J.C. Page and Charles Barry were indicted for breaking into and entering the business house of Hotel Patten, Inc., a corporation, being the auditor's office of said hotel, with intent to commit a felony, to-wit, a larceny, and of then and there feloniously taking and carrying away $931.73, personal property of Hotel Patten, Inc., a corporation. They were convicted and each given a seven-year sentence in the penitentiary. Page alone has prosecuted his appeal in error to this court.

The sufficiency of the evidence to sustain the conviction is not challenged. It appears that the auditor of the hotel company left the office, closing or locking the door, and while she was out at lunch, these parties entered, opened a drawer, and took out the sum of money mentioned. They fled, were pursued and captured, and subsequently confessed.
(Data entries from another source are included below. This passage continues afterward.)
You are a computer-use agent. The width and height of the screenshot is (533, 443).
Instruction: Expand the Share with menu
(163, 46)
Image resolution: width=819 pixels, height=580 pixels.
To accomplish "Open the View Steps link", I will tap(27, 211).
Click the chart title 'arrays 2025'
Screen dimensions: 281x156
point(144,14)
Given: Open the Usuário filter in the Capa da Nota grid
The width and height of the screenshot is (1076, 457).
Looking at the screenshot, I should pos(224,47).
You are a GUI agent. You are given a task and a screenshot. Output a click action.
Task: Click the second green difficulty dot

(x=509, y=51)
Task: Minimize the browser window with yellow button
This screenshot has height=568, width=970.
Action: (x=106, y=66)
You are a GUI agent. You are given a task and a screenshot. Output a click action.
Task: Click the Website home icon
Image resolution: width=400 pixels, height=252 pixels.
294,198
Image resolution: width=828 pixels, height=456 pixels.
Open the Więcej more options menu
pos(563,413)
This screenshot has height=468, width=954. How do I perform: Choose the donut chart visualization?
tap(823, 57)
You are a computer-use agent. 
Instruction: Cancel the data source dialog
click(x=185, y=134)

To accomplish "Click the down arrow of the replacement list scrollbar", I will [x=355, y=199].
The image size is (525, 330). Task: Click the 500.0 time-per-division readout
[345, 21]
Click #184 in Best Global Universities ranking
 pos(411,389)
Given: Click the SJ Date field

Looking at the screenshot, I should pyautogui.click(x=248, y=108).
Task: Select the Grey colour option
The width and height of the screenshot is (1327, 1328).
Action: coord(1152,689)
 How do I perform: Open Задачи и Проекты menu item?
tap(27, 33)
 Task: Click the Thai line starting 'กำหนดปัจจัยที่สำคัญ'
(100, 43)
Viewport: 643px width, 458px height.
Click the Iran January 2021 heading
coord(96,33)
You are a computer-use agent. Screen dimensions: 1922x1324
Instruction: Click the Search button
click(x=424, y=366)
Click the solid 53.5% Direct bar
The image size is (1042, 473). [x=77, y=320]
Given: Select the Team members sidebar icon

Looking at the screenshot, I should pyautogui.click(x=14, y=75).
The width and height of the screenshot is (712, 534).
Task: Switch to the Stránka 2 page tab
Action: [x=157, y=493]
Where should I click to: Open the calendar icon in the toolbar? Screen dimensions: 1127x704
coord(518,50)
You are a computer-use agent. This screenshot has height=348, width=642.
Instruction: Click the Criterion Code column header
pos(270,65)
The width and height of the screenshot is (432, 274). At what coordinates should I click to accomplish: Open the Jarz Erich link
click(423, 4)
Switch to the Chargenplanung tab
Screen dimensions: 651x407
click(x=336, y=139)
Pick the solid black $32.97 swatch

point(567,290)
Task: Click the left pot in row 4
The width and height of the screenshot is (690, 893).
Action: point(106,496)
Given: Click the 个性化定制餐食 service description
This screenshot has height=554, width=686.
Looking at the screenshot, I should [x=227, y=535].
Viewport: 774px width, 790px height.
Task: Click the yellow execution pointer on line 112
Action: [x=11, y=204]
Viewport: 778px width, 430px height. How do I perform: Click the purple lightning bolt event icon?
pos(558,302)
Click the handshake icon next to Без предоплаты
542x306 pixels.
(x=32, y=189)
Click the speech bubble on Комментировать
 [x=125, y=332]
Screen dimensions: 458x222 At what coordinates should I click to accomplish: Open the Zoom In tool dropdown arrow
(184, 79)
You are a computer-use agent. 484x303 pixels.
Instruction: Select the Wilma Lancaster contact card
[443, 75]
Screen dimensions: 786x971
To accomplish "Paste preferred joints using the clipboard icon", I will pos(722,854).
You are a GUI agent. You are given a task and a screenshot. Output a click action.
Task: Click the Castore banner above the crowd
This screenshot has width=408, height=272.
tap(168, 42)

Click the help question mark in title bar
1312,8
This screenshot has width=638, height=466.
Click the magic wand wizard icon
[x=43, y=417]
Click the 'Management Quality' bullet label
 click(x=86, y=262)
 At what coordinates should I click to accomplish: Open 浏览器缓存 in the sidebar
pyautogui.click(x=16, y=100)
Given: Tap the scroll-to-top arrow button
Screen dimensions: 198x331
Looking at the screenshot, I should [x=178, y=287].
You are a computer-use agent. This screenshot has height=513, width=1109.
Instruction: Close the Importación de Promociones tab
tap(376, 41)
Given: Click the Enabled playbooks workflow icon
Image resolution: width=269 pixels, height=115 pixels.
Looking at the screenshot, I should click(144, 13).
The first contention made in behalf of the plaintiff in error is based on the proposition that this conviction must rest on section 10911 of the Code. That section is as follows: *Page 588

"Any person who, after having entered upon the premises mentioned in the foregoing section, with intent to commit a felony, shall break any such premises, or any safe or receptacle therein, shall receive the same punishment as if he had broken into the premises in the first instance."

"The premises mentioned in the foregoing section," section 10910, is a dwelling house and the offense denounced by section 10910 is the breaking and entering into a dwelling house by night with intent to commit a felony.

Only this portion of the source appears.